We have presented several classes of STRFs from our model that qualitatively match the shapes of neural receptive fields, but in many cases the neurons are sensitive to higher frequencies than the model neurons. This is likely due to the fact that we trained our network on human speech, which has its greatest power in the low kHz range, whereas the example neural data available in the literature come from animals with hearing that extends to much higher acoustic frequencies, and with much higher-pitched vocalizations, than humans.

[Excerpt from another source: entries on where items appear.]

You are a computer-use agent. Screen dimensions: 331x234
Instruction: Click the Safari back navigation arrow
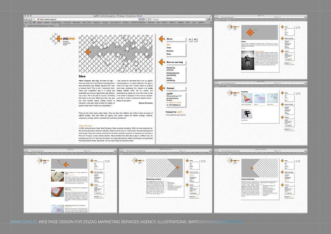tap(27, 19)
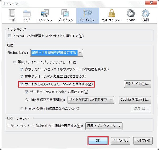Select the Sync panel icon

(x=131, y=14)
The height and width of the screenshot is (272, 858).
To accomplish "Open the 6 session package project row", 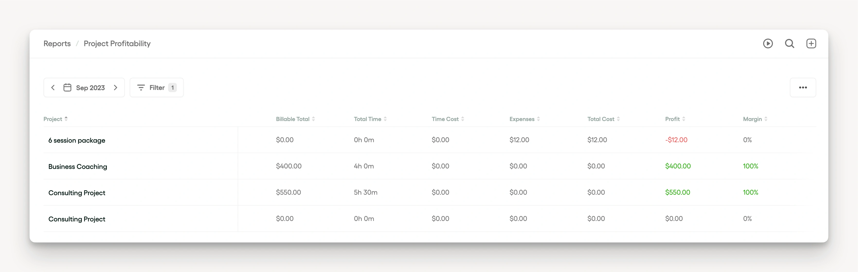I will pyautogui.click(x=77, y=140).
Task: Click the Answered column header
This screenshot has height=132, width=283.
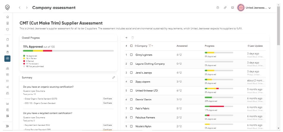Action: click(182, 46)
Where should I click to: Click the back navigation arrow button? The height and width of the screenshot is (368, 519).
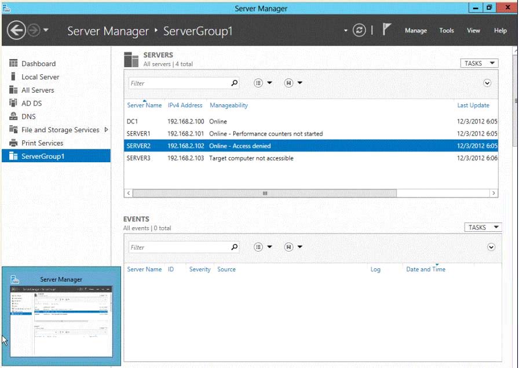click(16, 31)
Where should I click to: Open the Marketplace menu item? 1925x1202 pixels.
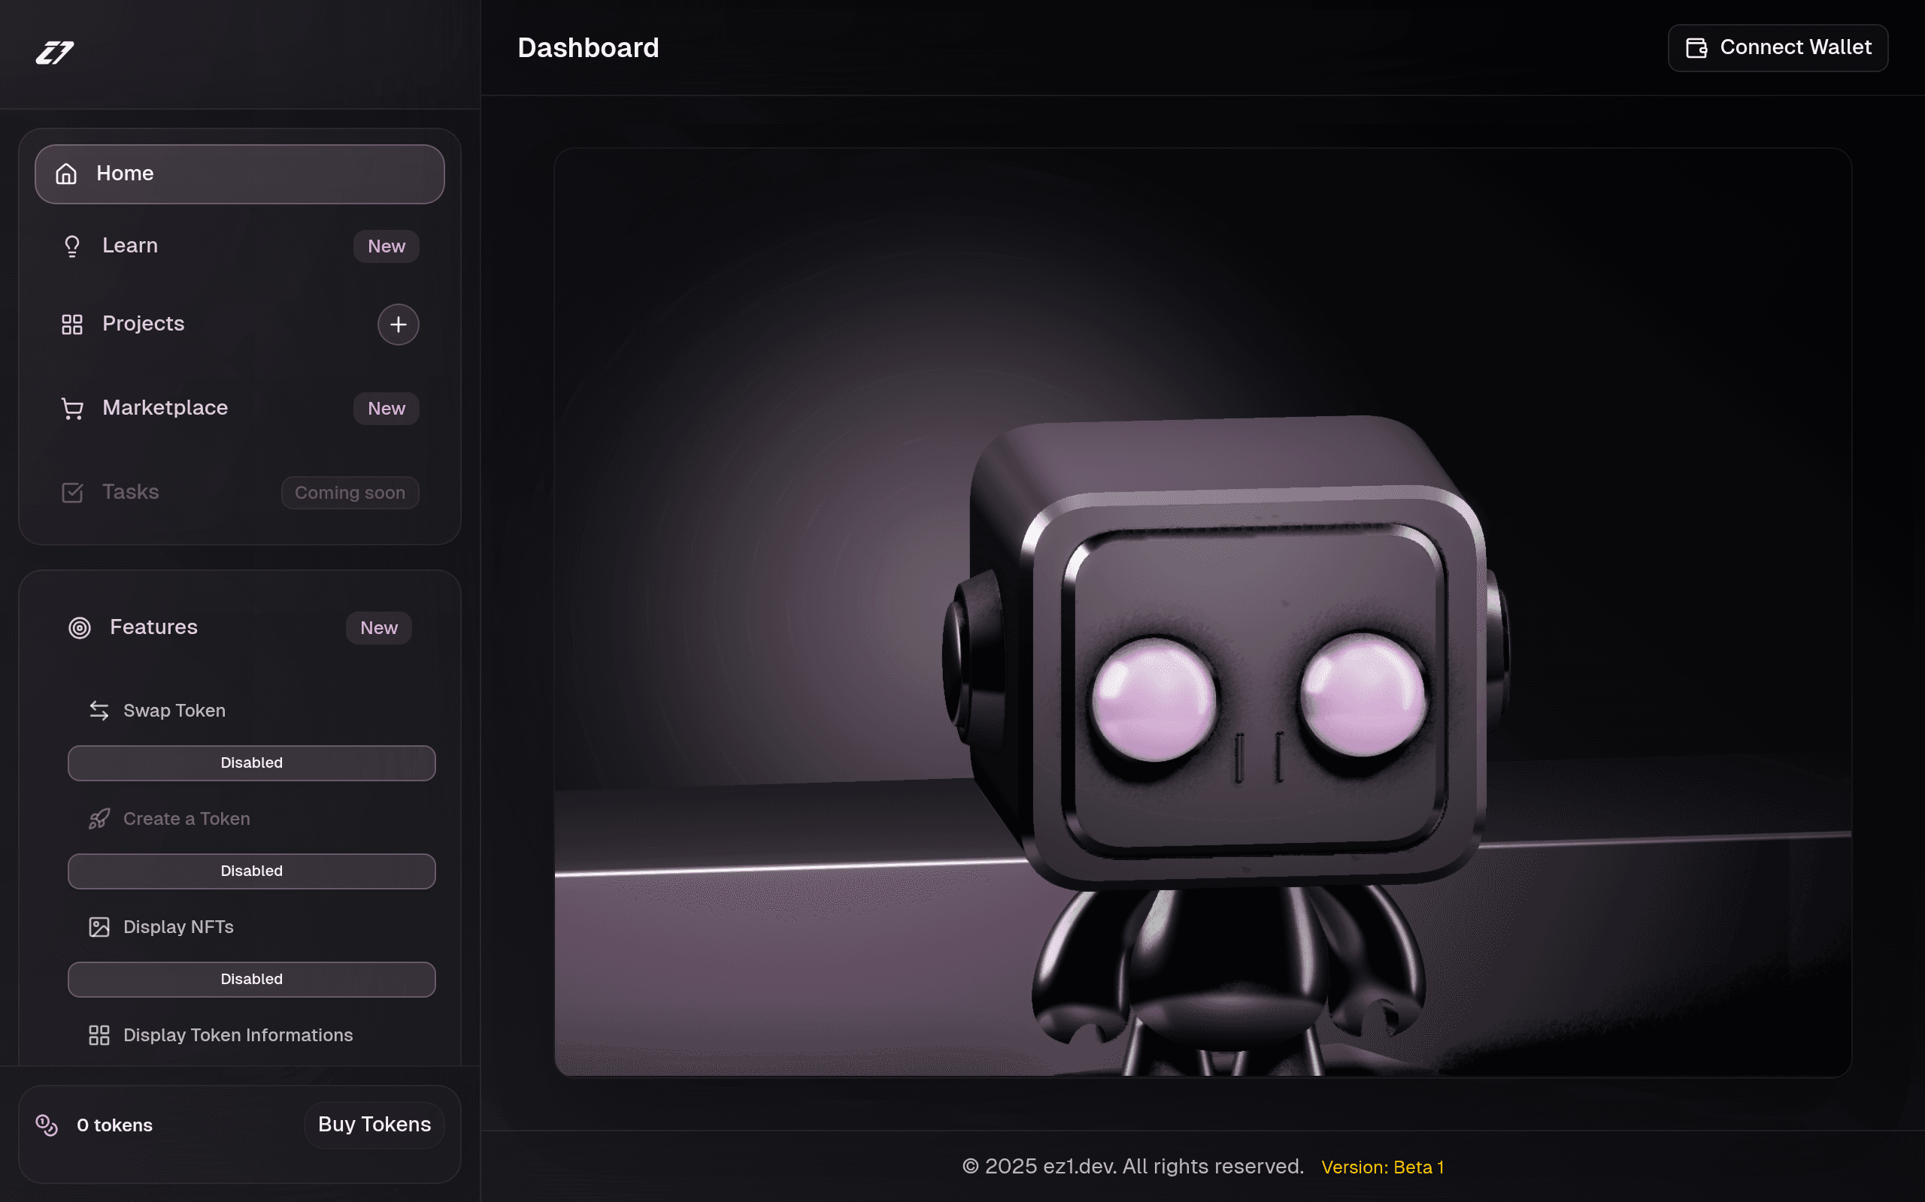239,408
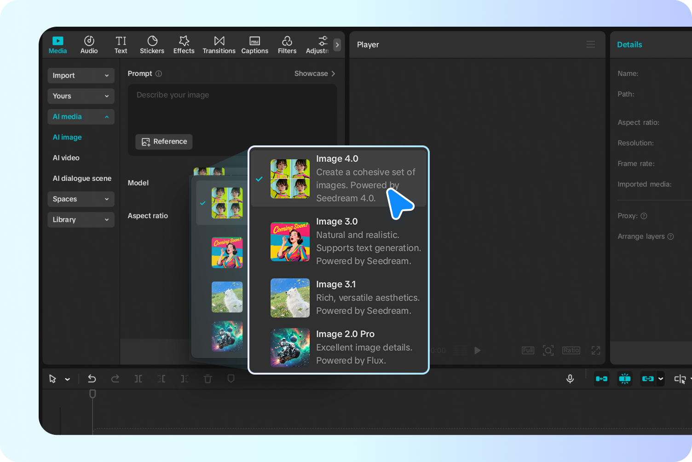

Our primary motivation for using speech came from the success of previous studies that yielded good qualitative [15] and quantitative [16] predictions of auditory nerve (AN) response properties based on sparse coding of speech. In fact, in order to obtain comparable results using environmental sounds and animal vocalizations, the relative proportion of training examples from each of three classes of natural sounds had to be adjusted to empirically match the results found using speech alone. Thus, speech provides a parameter-free stimulus set for matching AN properties, just as we have found for our model of IC. Moreover, good agreement between the model and AN physiology required selecting high SNR epochs within typically noisy recordings from the field; good results also required the selection of epochs containing isolated animal vocalizations rather than simultaneous calls from many individuals. By contrast, the speech databases used in those studies and the present study consist of clean, high SNR recordings of individual speakers. The issue of SNR is especially important for our study given that the dimensionality of our training examples is much higher (6,400 values for our spectrogram patches; 200 values after PCA) compared with typical vision studies (e.g., 64 pixel values [10]).
Beyond the practical benefits of training on speech, the basic question of whether IC is best thought of as specialized for conspecific vocalizations or suited for more general auditory processing remains unanswered, but it seems reasonable to assume that it plays both roles. Questions such as this have inspired an important debate about the use of artificial and ecologically relevant stimuli [40], [41] and what naturalistic stimuli can tell us about sensory coding [42]–[44]. The fact that several of the different STRFs we find have been observed in a variety of species, including rats, cats, and ferrets, suggests that there exist sufficiently universal features shared by the specific acoustic environments of these creatures to allow some understanding of IC function without having to narrowly tailor the stimulus set to each species.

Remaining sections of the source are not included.